How does Excel anticipate a sampling distribution using just one sample?

[musicgold]

Hi,

I know that Standard Error of a coefficient is the standard deviation of the sampling distribution associated with the coefficient. I understand the concept.

What puzzles me is this: We have just one random sample to work with. The calculator or Excel doesn’t have any info on the actual population or any other sample. Then how can it anticipate a sampling distribution and calculate its standard deviation to give us the Standard Error?

Thanks.

[SW VandeCarr]

Hi,

I know that Standard Error of a coefficient is the standard deviation of the sampling distribution associated with the coefficient. I understand the concept.

What puzzles me is this: We have just one random sample to work with. The calculator or Excel doesn’t have any info on the actual population or any other sample. Then how can it anticipate a sampling distribution and calculate its standard deviation to give us the Standard Error?

Thanks.

The standard error of the mean is SE = s/\sqrt {n} where s is the sample standard deviation. In other words you are estimating the population \sigma from the sample of size n. The concept is that a truly random sample can yield a valid estimate of \sigma. Obviously, as an estimate, it can be refined by additional sampling.

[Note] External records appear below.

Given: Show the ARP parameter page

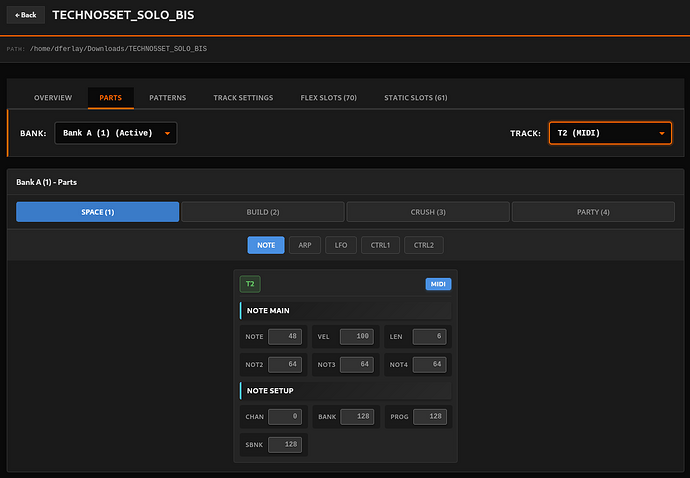Looking at the screenshot, I should pos(305,245).
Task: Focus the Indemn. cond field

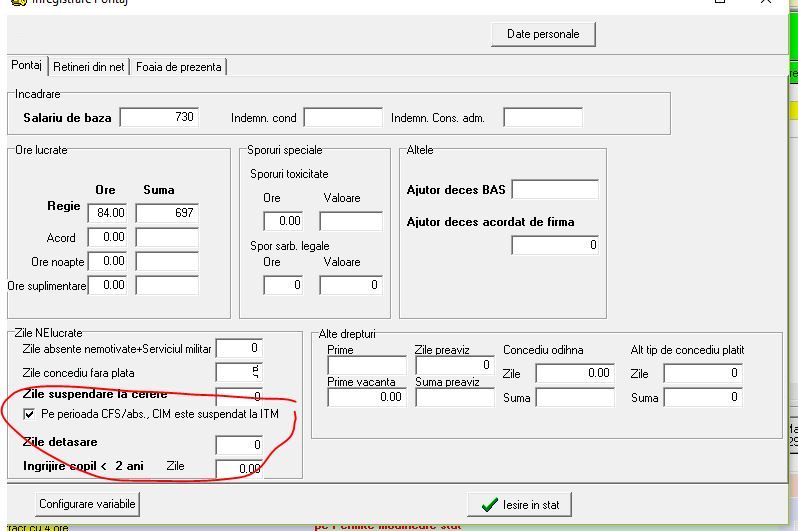Action: 343,117
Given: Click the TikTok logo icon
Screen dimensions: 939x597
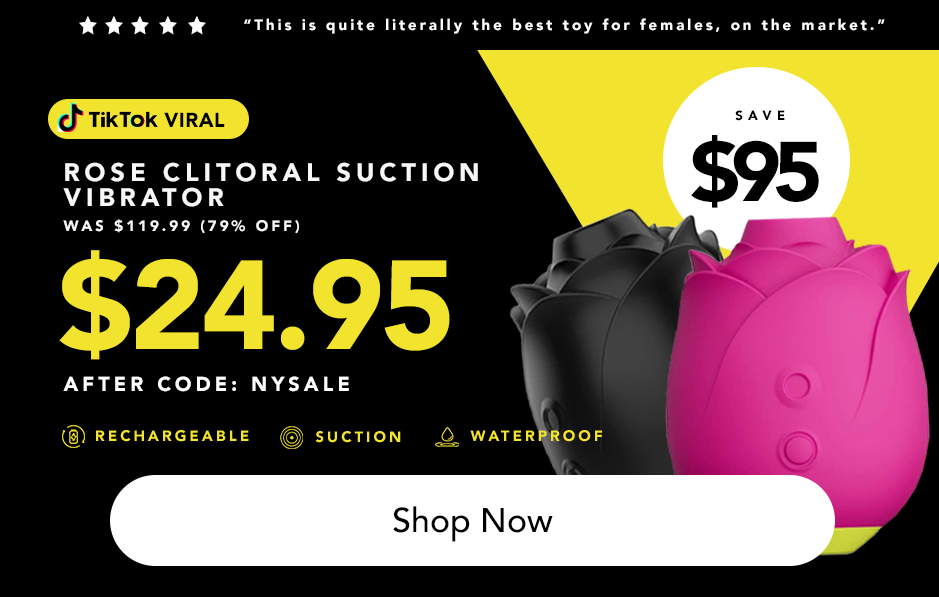Looking at the screenshot, I should click(70, 119).
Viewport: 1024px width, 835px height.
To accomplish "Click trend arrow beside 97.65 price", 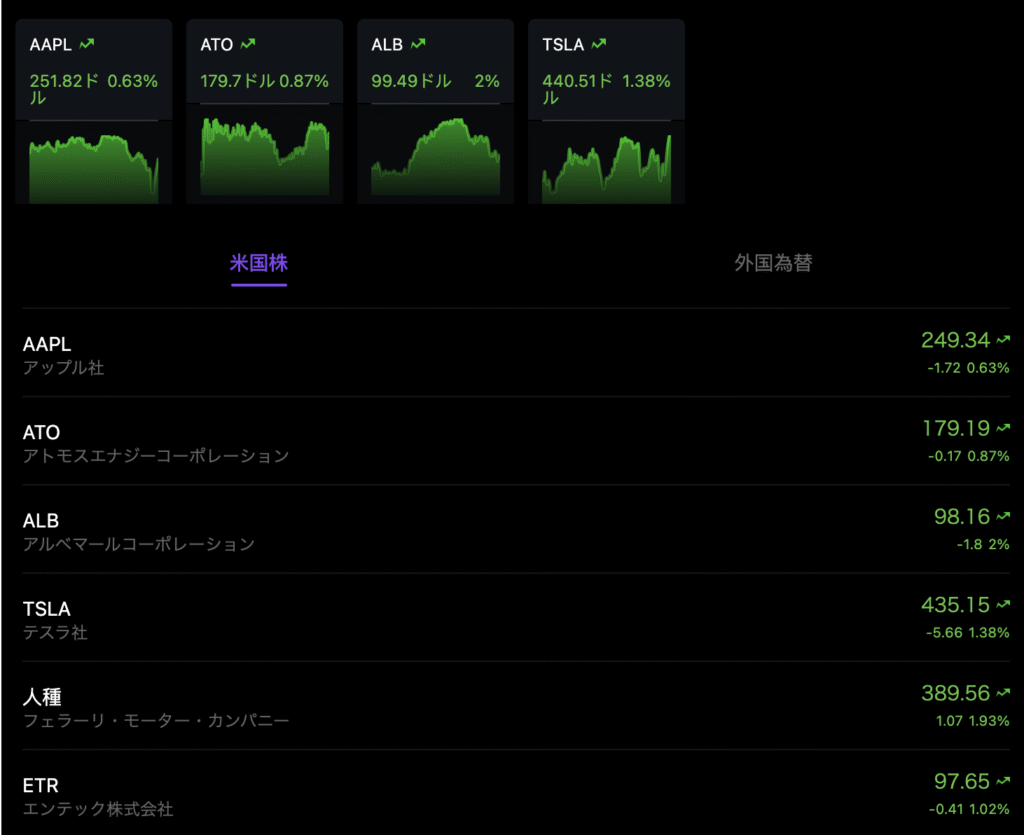I will [x=1003, y=782].
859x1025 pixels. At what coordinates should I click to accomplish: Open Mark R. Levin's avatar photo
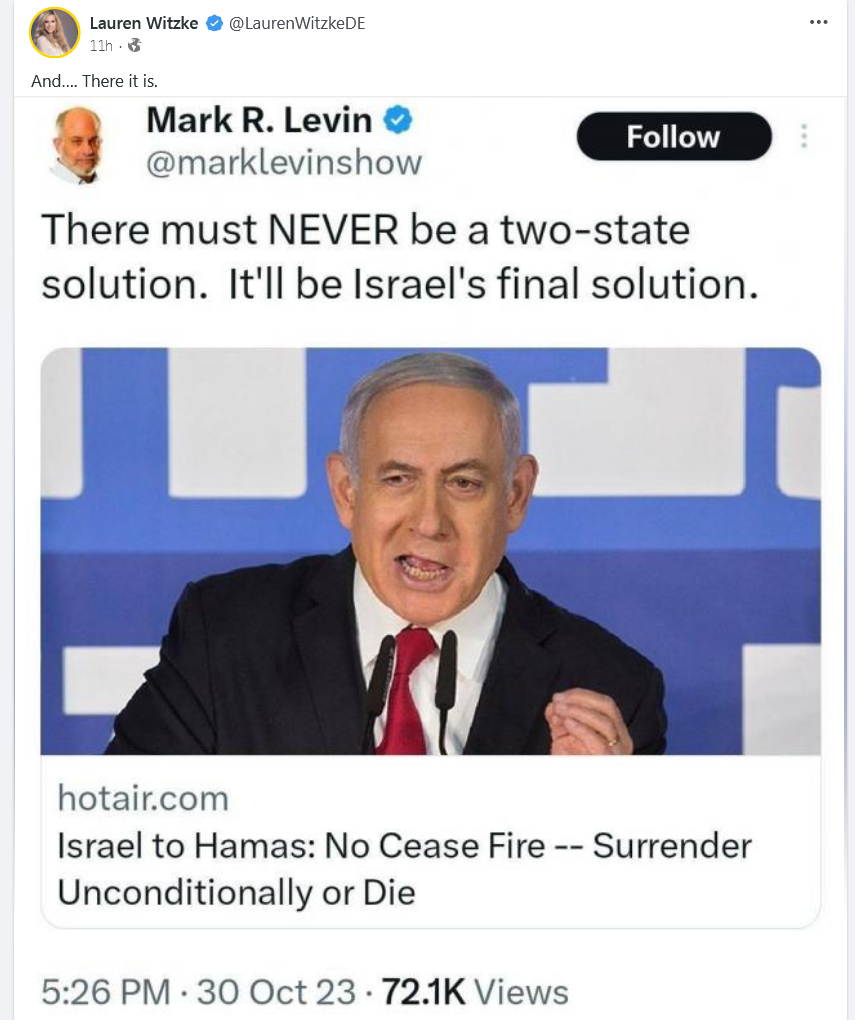[x=77, y=144]
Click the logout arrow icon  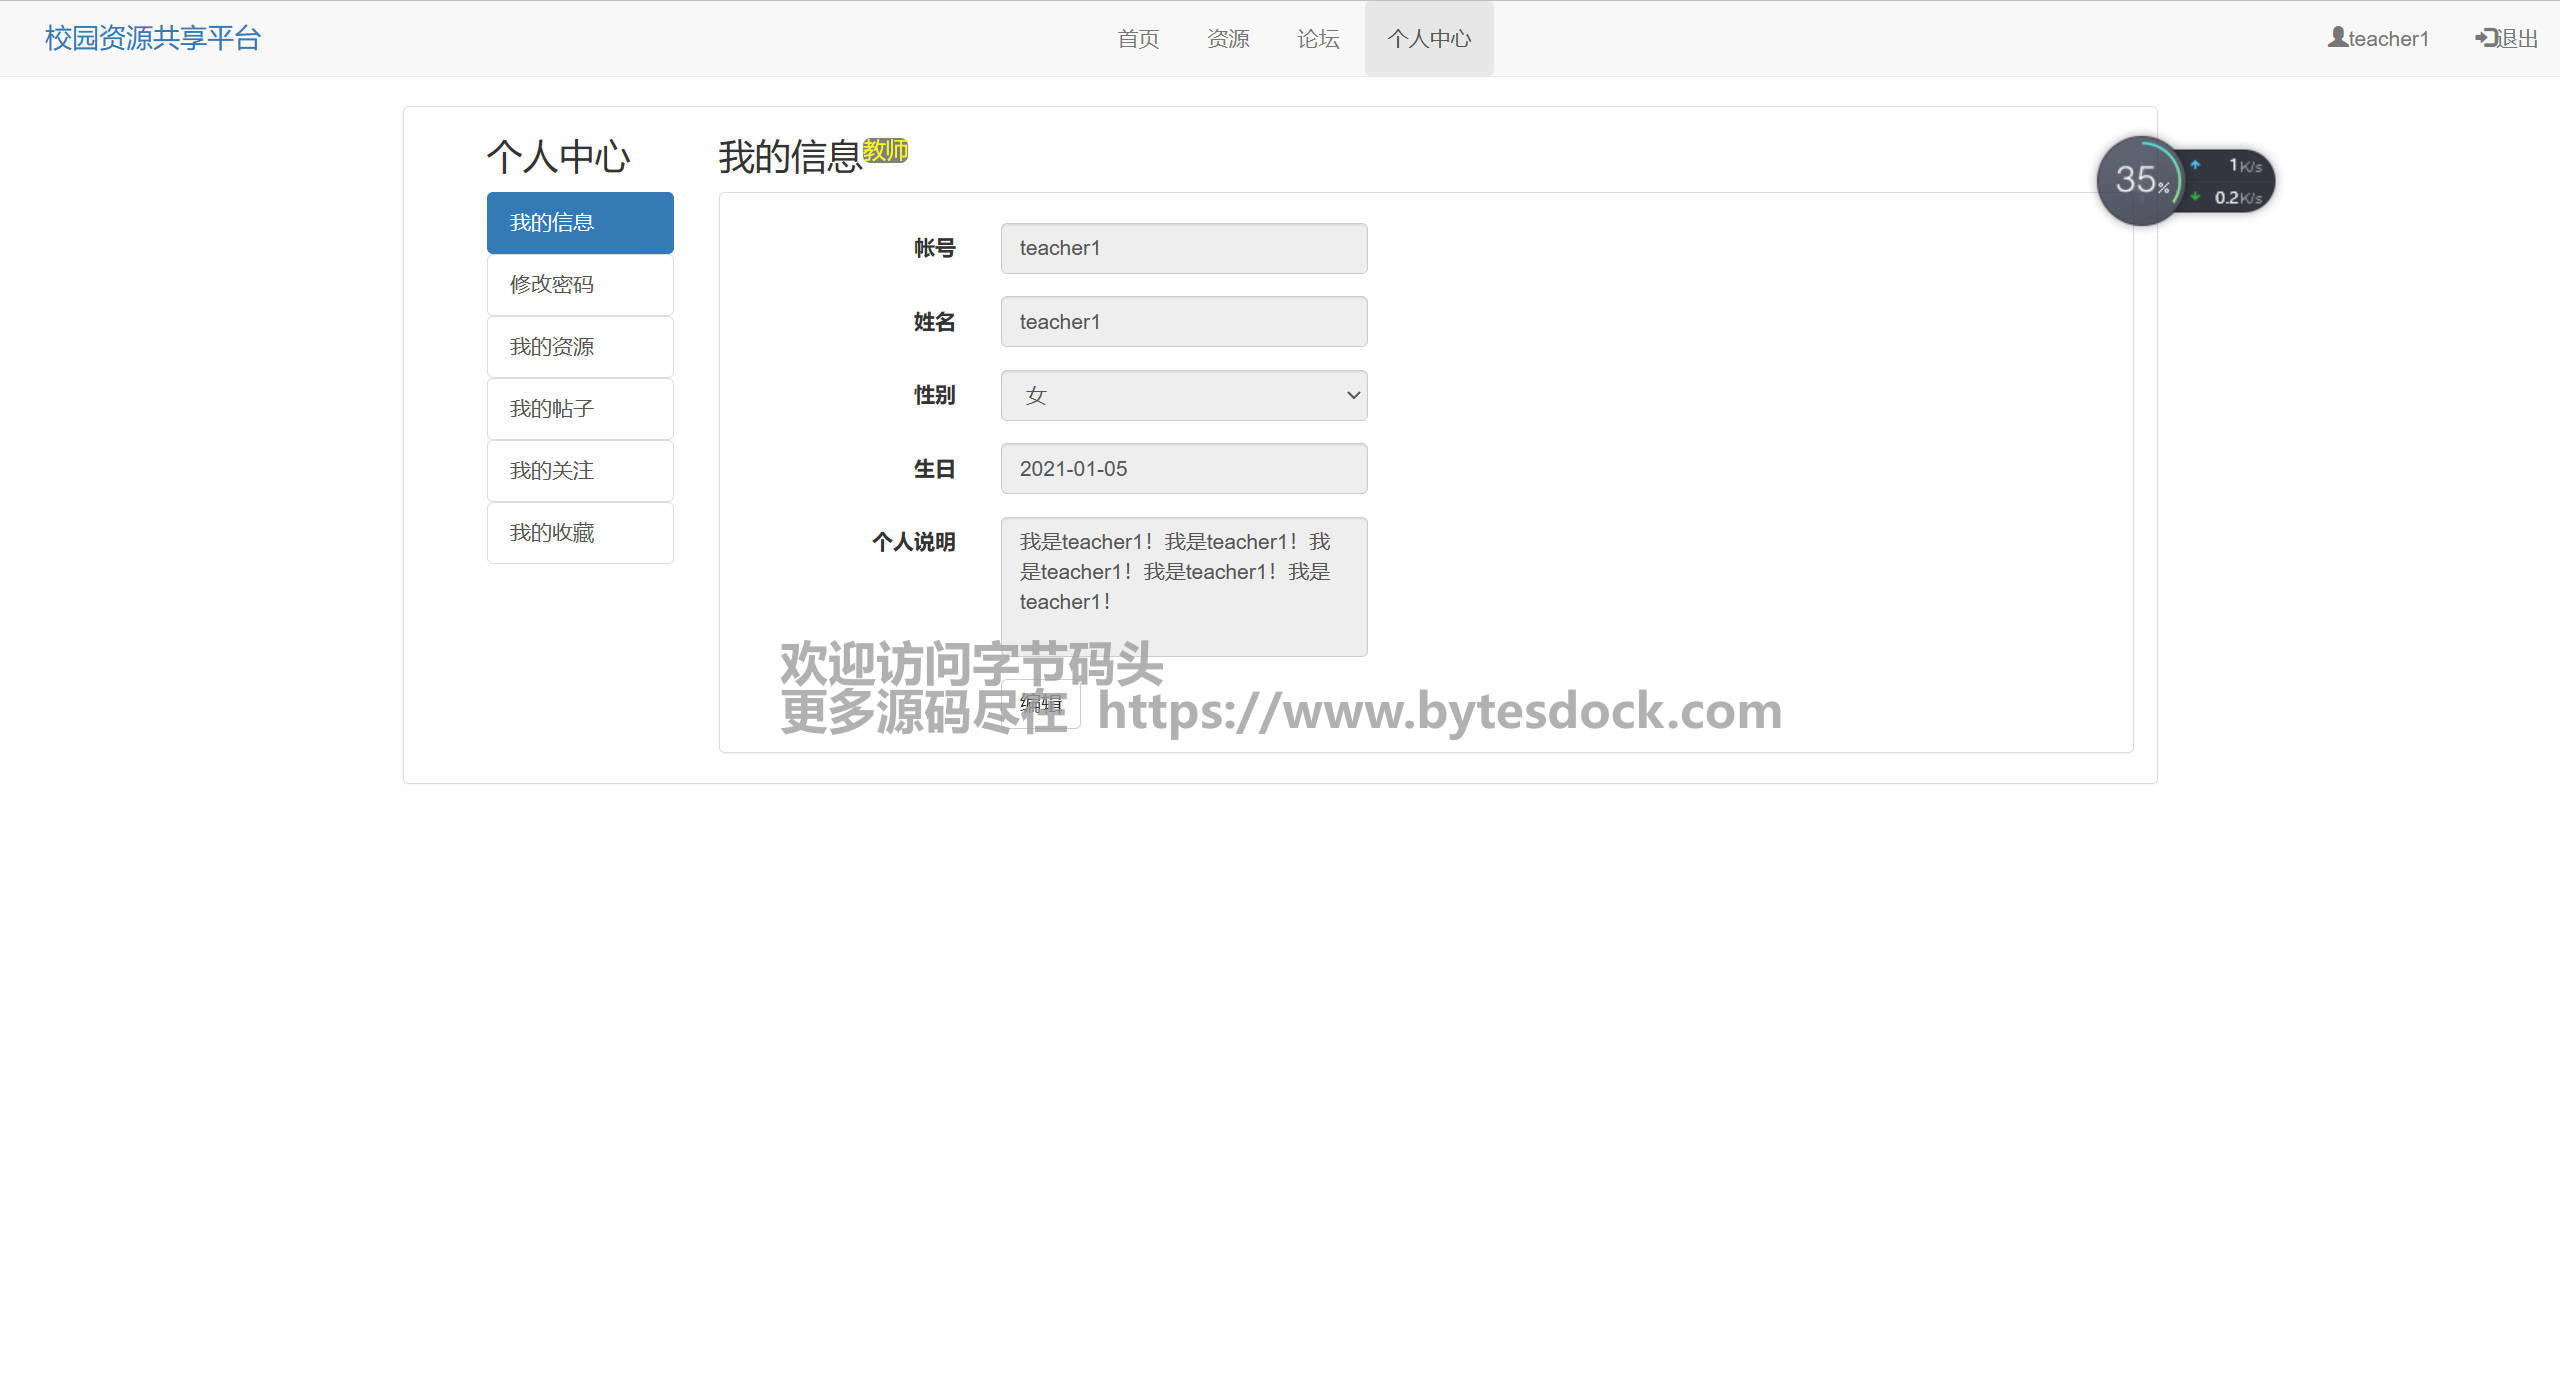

The Central Limit Theorem states that the estimates of the mean will tend toward a normal distribution regardless of the population distribution. It's clear that the SE declines with increasing n for fixed s.

[musicgold]

Thanks SW VandeCarr.


In other words you are estimating the population σ from the sample of size n.
I thought SE is the std dev of the sampling distribution.

[SW VandeCarr]

Thanks SW VandeCarr.



I thought SE is the std dev of the sampling distribution.

Yes, but that's not the same as the sd of the individual sample. The terminology is a bit confusing. I suggest you look it up.